Dexter Wimberly is an independent curator and co-director of strategic planning at Independent Curators International (ICI) born and raised in Brooklyn, New York. A passionate collector and supporter of the arts, Wimberly has exhibited the work of more than 200 individual artists internationally. Wimberly maintains a critical dialogue with emerging artists throughout the world by way of his exhibitions, public programs, and lectures at galleries and arts institutions such as Mixed Greens Gallery, Driscoll Babcock Galleries, The Brooklyn Academy of Music, The Brooklyn Historical Society, the Museum of Contemporary African Diasporan Arts (MoCADA), The Savannah College of Art and Design, and The Lower Manhattan Cultural Council (LMCC).

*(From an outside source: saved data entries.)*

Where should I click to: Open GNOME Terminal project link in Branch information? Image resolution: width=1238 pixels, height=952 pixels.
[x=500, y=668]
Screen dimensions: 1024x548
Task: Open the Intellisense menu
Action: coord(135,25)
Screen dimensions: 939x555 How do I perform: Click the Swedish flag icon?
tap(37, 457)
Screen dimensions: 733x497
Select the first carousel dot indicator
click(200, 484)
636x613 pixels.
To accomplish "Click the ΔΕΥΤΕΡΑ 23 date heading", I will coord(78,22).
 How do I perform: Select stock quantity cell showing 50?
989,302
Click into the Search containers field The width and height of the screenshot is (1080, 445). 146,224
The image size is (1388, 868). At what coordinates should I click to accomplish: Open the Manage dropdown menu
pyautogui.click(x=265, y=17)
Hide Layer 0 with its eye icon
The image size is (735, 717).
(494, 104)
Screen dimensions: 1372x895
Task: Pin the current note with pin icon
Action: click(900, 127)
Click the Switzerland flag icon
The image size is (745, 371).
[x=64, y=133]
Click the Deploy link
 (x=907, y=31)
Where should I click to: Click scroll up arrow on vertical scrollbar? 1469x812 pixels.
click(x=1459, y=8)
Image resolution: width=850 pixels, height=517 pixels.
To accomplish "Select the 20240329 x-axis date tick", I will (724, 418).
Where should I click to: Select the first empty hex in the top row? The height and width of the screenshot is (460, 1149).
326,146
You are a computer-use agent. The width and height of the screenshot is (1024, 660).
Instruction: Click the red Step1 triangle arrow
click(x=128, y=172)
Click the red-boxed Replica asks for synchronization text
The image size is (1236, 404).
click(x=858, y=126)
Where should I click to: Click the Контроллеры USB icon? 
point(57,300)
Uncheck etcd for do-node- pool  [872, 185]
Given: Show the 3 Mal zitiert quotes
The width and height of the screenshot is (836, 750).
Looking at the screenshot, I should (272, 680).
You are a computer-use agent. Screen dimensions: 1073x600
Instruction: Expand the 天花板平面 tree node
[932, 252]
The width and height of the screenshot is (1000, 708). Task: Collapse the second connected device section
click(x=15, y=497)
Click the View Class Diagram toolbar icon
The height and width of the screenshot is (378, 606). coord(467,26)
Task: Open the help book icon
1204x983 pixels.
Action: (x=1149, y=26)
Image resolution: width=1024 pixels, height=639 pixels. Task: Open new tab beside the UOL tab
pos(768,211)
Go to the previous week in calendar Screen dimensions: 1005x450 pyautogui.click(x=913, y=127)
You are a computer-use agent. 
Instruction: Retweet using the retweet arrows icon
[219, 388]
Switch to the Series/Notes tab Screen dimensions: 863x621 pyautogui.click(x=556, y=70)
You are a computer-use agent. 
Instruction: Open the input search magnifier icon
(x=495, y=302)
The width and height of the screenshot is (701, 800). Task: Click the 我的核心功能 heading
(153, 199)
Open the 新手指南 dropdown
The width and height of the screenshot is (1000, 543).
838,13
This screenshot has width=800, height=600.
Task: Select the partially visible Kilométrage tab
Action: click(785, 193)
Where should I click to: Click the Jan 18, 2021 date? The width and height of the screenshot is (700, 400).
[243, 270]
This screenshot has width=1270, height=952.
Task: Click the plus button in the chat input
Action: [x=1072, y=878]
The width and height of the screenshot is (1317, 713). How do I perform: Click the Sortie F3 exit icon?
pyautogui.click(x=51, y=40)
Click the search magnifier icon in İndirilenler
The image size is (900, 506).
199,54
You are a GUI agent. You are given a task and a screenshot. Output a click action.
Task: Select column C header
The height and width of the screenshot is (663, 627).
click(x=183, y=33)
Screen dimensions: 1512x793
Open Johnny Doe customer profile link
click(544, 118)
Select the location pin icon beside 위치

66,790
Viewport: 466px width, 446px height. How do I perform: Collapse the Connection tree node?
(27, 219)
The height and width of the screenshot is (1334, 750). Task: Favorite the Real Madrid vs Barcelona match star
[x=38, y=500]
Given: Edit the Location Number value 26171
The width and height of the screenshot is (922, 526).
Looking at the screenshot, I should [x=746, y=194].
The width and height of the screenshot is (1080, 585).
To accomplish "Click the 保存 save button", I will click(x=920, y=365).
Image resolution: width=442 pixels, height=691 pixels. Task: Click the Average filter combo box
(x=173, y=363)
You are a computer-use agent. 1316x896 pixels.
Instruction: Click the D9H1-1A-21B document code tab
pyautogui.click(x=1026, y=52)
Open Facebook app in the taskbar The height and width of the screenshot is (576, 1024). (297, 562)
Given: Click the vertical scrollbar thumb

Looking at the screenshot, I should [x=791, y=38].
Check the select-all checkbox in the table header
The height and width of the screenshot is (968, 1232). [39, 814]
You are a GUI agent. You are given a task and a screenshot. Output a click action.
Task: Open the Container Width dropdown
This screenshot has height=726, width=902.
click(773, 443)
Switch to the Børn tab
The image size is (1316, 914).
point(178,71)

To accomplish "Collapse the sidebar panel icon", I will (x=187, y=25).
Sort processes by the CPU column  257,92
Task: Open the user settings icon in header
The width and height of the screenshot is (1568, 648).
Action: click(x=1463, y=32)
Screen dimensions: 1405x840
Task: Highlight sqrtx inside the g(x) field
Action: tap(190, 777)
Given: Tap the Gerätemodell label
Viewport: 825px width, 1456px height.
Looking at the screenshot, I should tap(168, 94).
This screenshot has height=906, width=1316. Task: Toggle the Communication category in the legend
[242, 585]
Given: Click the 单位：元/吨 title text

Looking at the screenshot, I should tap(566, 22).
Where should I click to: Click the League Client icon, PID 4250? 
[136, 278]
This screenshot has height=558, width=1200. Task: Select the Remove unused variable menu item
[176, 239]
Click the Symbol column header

Rachel Gugelberger is a curator and writer based in New York and co-founder of 1@111, a series of process-oriented discussions that focus on a single work, text, curatorial premise or proposition. Exhibitions include Once upon a Time, There was the End at Center for Book Arts, NY; Data Deluge at Ballroom Marfa, TX; Library Science at Artspace, New Haven, CT; and What is Left at Curatorial Research Lab/Winkleman Gallery, New York. Rachel has served as co-director of Sara Meltzer Gallery and interim curator at Exit Art in New York, where she curated the organization’s final exhibitions Every Exit Is an Entrance: 30 Years of Exit Art and Collective/Performative.
Publications include "Once upon a Time, There was the End" (The Center for Book Arts, 2014); “Making Strange: The Parallel Lives of Cheon-Wook Park’s Objects and Images” (online essay for Seoul Art Space Geumcheon, 2012); “Many Failed Returns” in Diana Shpungin: (Untitled) Portrait of Dad (Stephan Stoyanov Gallery, 2011) and “In Through the Out Door” in Unfinished Memories: 30 Years of Exit Art (Steidl, forthcoming). Several of her essays were published in International Art Galleries: Post-War to Post-Millenium (Dumont Literatur/Kunst Verlag, 2009). Rachel received an MA from the Center for Curatorial Studies at Bard College, NY.
Guidelines
1. You’re an artist, so don’t forget the art! Bring images of your work and if applicable a bio, CV and/or artist statement. Artists may bring physical work so long as it can be easily carried on your person. There is no space on-site to hold or display work. Free Wi-Fi is available on-site.
2. Set your alarm! Please arrive at least fifteen minutes before the event start time to check-in. Be prepared to stay for up to 3 hours to ensure you consult with all three arts professionals. All three professionals may not see late arrivals.
3. It’s about you, but not ALL about you! You’re here to get valuable insight so don’t dominate the conversation. Practice a 1-2 minute introduction of who you are as an artist (e.g. medium, statement of artistic focus, highlight a few select recent accomplishments and briefly state why you’re here). After that allow the consultation to flow smoothly as a conversation and exchange of ideas.
4. Avoid the dreaded silence! Prepare a list of questions you want to ask each consultant as a way to maximize the outcome of your experience.